We’d like to write fairly simple functions in Python, which take a few arguments – these would be things like times and temperatures and positions. Different functions would take different arguments, and the main application would contain user interface (something like a property grid) which allows the users to provide values for the Python function arguments.

So, for example function1 might take a time and a temperature, and function2 might take a position and a couple of times.

We’d like to be able to dynamically build the user interface from the Python code.
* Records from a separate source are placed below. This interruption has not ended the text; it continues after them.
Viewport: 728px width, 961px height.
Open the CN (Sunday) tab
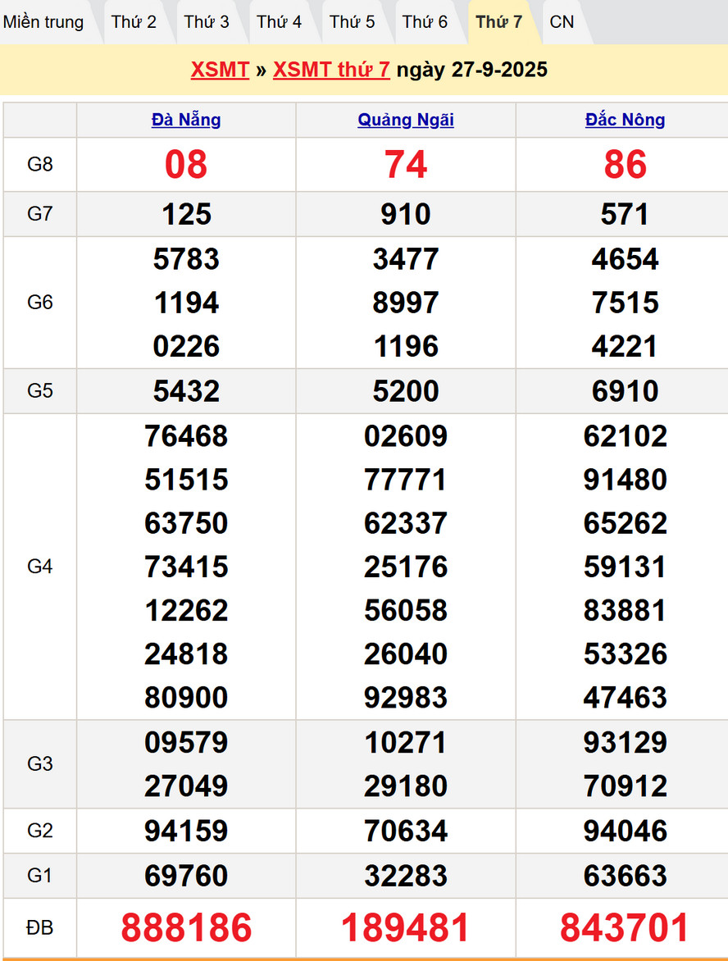tap(562, 22)
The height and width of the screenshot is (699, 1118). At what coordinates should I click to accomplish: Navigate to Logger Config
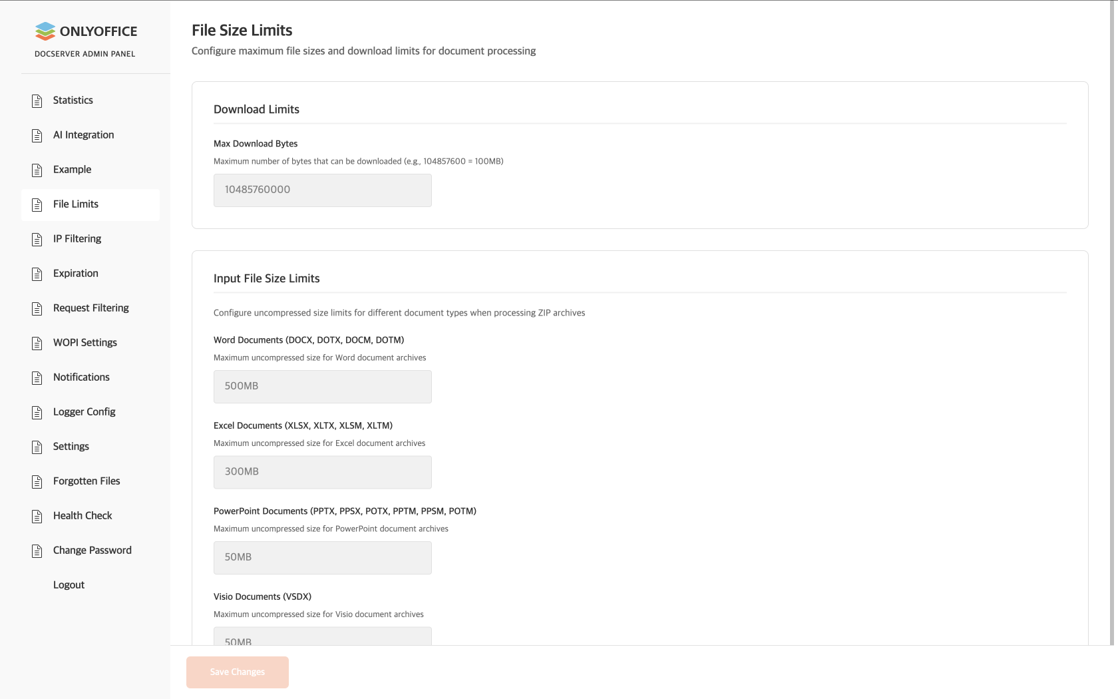84,412
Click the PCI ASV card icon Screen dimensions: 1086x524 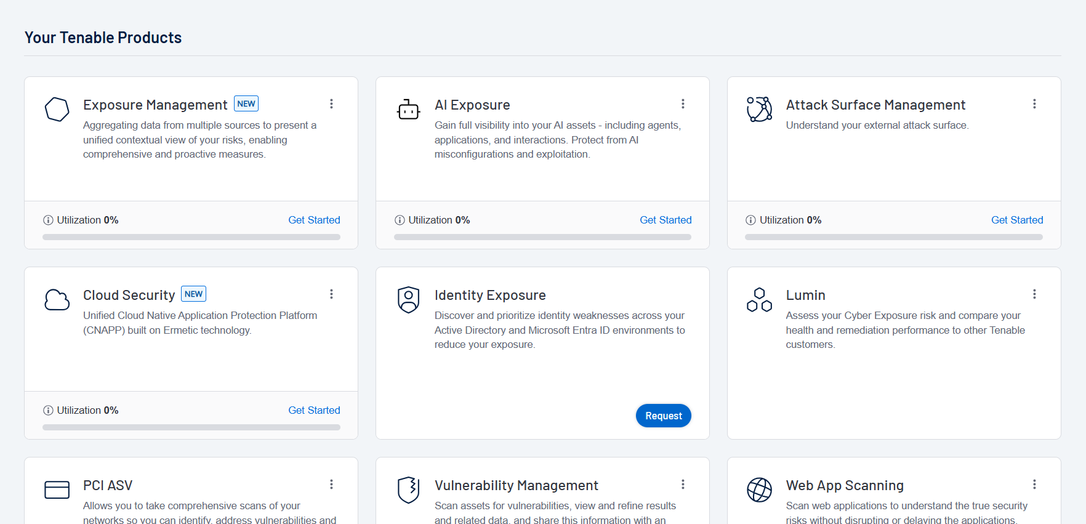tap(57, 490)
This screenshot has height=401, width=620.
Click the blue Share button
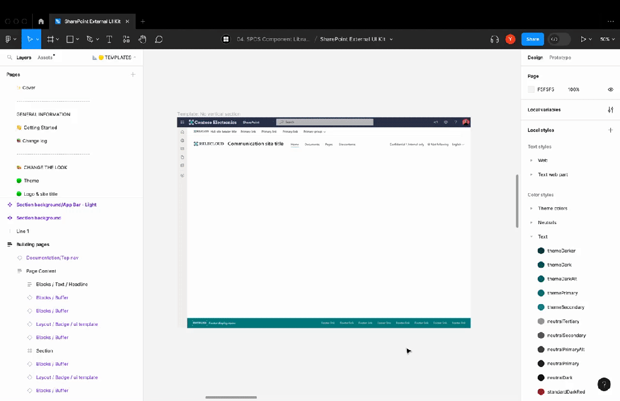(x=532, y=39)
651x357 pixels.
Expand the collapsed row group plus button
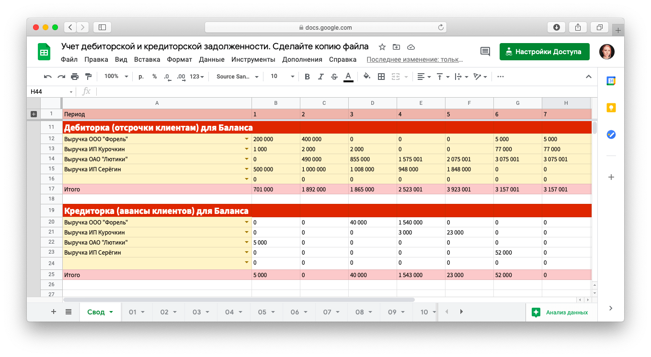(34, 114)
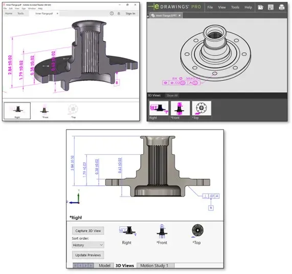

Things which are easy to do are to find a list of functions in a module, and (using inspect.getargspec) to get a list of arguments to each function.

However, just a list of argument names is not really enough – ideally we’d like to be able to include some more information about each argument – for instance, it’s ‘type’ (high-level type – time, temperature, etc, not language-level type), and perhaps a ‘friendly name’ or description.

So, the question is, what are good ‘pythonic’ ways of adding this sort of information to a function.

The two possibilities I have thought of are:

  • Use a strict naming convention for arguments, and then infer stuff about them from their names (fetched using getargspec)

  • Invent our own docstring meta-language (could be little more than CSV) and use the docstring for our metadata.

Because Python seems pretty popular for building scripting into large apps, I imagine this is a solved problem with some common conventions, but I haven’t been able to find them.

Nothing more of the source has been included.